━━ Dataset entries ━━
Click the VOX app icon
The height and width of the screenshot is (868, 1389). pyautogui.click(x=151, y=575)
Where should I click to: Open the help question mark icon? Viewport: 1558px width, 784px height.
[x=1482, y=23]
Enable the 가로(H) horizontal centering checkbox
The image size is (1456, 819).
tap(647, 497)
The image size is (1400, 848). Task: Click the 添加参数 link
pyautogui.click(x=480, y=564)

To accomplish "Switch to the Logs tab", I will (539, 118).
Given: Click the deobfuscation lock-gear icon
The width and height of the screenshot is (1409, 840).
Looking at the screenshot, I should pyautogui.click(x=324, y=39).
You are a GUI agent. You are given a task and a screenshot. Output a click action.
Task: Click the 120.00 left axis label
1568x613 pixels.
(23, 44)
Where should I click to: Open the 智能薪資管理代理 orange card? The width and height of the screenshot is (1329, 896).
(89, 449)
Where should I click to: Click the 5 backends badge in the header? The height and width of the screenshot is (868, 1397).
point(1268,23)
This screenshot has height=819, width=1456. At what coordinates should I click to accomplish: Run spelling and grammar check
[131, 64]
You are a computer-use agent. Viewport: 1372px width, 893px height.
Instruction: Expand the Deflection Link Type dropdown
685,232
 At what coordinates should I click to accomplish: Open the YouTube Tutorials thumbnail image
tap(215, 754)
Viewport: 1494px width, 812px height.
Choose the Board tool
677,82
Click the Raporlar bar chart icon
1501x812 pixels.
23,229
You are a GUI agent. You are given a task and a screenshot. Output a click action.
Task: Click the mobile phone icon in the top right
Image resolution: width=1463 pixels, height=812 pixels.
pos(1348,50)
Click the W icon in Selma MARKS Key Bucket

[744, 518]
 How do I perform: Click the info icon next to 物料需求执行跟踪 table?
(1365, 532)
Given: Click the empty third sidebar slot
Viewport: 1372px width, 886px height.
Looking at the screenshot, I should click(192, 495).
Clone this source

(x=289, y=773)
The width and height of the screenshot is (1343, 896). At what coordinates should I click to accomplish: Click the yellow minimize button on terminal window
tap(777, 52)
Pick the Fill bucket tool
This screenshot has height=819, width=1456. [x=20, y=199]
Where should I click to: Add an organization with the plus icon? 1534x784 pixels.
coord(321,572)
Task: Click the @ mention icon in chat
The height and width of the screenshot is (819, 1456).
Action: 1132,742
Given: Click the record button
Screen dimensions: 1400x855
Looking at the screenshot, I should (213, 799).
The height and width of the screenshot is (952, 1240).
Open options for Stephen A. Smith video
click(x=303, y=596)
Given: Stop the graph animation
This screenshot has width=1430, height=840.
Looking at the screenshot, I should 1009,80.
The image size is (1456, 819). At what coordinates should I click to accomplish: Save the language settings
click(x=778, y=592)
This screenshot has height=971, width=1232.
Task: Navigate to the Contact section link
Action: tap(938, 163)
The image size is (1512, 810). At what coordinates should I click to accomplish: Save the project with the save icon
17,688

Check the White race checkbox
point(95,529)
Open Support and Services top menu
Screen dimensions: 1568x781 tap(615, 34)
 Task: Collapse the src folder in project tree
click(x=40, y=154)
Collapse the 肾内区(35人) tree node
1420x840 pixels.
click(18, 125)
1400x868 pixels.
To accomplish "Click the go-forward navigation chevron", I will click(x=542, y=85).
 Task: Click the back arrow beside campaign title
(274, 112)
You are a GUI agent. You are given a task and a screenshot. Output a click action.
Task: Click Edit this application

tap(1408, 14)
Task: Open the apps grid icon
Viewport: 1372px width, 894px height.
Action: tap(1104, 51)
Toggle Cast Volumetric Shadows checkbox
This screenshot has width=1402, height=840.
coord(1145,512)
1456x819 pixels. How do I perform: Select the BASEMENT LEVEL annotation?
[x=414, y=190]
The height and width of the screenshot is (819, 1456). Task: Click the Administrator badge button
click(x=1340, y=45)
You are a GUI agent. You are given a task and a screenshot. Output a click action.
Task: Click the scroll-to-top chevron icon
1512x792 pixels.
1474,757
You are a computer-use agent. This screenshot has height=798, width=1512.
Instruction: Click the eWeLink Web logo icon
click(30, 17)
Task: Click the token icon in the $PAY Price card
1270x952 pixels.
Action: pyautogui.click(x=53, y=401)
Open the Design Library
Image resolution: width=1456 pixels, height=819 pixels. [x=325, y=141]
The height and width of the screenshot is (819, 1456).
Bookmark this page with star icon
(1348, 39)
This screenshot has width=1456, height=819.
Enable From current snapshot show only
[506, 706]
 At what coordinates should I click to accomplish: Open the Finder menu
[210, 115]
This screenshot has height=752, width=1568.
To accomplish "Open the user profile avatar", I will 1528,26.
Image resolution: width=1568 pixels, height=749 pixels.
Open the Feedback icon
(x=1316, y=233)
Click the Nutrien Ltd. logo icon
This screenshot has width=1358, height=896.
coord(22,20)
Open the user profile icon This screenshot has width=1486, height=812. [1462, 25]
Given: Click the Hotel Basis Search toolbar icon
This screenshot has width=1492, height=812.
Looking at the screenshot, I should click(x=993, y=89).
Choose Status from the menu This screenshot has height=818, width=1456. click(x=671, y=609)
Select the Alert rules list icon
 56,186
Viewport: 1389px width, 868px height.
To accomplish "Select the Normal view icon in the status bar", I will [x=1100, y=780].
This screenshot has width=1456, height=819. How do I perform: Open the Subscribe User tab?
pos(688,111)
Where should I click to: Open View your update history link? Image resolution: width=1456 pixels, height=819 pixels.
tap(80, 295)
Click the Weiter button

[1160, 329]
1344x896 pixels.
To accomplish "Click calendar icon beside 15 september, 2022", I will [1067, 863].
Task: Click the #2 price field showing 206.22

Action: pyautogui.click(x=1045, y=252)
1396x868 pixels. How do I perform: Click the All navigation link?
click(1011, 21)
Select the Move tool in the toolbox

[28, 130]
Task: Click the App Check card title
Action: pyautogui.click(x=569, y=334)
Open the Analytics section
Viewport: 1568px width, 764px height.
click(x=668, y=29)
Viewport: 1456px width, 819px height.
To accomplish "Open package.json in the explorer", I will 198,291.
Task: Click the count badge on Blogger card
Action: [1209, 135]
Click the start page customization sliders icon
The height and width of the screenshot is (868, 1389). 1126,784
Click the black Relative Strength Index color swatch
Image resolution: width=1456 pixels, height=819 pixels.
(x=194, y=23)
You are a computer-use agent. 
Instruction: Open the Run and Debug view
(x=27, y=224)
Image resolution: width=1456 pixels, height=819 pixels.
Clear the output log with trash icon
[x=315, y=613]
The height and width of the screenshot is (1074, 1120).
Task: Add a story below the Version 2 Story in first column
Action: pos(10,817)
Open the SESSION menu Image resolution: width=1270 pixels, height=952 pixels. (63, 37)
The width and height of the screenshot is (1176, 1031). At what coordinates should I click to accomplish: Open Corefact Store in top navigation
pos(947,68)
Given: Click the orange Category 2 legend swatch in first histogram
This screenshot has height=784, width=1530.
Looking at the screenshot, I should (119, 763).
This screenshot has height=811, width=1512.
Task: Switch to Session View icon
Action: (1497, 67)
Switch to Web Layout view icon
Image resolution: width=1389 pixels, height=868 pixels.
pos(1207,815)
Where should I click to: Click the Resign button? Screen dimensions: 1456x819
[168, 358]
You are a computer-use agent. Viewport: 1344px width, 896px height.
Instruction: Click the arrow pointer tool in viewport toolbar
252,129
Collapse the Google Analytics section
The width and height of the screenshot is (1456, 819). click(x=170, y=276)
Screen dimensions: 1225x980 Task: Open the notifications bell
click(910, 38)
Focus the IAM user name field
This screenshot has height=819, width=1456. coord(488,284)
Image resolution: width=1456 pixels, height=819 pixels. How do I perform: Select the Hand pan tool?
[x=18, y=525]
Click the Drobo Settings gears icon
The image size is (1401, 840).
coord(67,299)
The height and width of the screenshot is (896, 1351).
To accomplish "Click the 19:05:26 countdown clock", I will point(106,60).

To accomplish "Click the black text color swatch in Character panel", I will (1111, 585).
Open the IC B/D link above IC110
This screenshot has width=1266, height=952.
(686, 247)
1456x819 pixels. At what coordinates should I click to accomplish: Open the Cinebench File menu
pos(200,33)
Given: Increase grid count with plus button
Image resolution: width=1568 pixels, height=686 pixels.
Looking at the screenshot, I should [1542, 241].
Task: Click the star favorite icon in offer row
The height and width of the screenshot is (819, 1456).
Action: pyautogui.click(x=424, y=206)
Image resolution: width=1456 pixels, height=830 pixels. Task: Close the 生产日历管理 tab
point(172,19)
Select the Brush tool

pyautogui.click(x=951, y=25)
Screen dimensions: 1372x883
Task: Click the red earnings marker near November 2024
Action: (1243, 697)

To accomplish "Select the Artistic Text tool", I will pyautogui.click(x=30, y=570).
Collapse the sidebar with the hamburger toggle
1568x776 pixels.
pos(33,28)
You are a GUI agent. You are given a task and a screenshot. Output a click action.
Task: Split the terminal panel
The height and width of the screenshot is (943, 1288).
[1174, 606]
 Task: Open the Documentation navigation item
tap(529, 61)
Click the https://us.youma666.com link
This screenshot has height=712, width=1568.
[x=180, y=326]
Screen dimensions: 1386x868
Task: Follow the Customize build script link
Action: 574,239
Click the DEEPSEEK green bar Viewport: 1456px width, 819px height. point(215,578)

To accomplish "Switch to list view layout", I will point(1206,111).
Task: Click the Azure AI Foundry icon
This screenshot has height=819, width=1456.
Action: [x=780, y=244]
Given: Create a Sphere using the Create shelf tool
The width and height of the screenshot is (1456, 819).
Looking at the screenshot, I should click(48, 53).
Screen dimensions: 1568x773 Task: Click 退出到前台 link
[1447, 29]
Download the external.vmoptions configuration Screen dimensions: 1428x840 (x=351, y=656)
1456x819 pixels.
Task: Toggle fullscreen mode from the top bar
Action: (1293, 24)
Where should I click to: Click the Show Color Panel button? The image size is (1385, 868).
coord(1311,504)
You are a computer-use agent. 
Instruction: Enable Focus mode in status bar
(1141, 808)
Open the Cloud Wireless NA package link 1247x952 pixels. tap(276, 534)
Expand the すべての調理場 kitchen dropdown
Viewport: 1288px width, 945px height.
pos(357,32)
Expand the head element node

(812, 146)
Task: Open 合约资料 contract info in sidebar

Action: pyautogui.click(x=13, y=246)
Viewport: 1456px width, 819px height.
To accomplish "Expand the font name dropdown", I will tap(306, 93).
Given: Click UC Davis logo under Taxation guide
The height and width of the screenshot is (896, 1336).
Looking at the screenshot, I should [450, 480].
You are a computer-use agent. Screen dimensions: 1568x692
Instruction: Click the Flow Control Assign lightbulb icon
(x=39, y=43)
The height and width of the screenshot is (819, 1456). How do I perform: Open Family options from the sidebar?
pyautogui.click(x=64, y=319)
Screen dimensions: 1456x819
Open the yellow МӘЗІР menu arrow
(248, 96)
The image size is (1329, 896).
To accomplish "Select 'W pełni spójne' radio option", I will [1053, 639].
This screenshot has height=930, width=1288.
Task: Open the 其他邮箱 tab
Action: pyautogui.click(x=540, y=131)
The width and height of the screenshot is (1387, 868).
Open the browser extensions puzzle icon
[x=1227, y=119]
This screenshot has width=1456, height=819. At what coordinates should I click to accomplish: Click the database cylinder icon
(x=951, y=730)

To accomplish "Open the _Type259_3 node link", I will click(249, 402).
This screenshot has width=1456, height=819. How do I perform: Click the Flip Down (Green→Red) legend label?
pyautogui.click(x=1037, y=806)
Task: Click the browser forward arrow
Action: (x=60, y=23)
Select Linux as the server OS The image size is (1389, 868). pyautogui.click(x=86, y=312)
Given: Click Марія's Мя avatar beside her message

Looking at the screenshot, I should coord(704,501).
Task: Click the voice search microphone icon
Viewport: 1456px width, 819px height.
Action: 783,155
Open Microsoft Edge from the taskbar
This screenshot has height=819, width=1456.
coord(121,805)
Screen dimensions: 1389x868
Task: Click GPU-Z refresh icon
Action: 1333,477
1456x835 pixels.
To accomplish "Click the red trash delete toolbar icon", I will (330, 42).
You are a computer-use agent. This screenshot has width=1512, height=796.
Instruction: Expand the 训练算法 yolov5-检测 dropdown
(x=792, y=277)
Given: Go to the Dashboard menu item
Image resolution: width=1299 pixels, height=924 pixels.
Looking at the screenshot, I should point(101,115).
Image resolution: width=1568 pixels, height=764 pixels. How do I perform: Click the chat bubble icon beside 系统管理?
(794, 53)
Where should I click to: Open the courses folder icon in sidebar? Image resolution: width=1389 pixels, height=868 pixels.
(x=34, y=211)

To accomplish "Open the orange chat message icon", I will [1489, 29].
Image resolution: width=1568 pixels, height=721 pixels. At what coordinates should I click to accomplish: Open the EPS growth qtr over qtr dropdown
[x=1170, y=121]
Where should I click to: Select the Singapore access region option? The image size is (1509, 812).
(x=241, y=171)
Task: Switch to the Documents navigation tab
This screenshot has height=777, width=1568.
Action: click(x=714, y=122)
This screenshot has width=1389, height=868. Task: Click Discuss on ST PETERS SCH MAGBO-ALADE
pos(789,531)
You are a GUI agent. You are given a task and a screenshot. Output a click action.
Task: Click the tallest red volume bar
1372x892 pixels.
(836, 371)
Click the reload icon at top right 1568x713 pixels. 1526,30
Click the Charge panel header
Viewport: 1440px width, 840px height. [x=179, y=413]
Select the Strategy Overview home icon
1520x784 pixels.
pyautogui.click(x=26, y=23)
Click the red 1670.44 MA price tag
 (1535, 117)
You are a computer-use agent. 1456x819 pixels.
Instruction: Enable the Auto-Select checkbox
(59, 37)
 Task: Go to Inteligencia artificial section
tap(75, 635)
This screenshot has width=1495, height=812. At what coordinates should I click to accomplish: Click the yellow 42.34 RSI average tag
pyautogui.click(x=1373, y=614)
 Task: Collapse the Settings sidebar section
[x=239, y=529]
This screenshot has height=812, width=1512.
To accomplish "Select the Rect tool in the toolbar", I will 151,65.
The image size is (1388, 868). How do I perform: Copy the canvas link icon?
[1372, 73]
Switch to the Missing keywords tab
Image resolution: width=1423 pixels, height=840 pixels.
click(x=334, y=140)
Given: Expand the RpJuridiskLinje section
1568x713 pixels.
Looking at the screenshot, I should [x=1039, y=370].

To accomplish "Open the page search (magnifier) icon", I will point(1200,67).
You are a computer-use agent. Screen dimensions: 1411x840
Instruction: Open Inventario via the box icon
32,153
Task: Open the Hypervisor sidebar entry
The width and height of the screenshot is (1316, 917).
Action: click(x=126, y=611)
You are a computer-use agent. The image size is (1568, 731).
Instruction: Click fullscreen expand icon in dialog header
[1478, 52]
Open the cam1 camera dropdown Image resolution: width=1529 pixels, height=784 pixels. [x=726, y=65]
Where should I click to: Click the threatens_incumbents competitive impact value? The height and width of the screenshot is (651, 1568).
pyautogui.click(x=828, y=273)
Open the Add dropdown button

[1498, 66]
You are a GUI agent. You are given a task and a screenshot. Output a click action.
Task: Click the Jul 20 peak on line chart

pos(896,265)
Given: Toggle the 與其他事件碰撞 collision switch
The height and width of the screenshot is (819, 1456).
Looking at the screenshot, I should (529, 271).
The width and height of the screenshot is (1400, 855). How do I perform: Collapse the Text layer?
━━━
- **What is expected**
Set down precisely the lines above between the line holding "Select Linux as" and the line holding "Task: Click the voice search microphone icon", inclusive, and nothing beyond them.

- **Solved exercise**
Select Linux as the server OS The image size is (1389, 868). pyautogui.click(x=86, y=312)
Given: Click Марія's Мя avatar beside her message

Looking at the screenshot, I should coord(704,501).
Task: Click the voice search microphone icon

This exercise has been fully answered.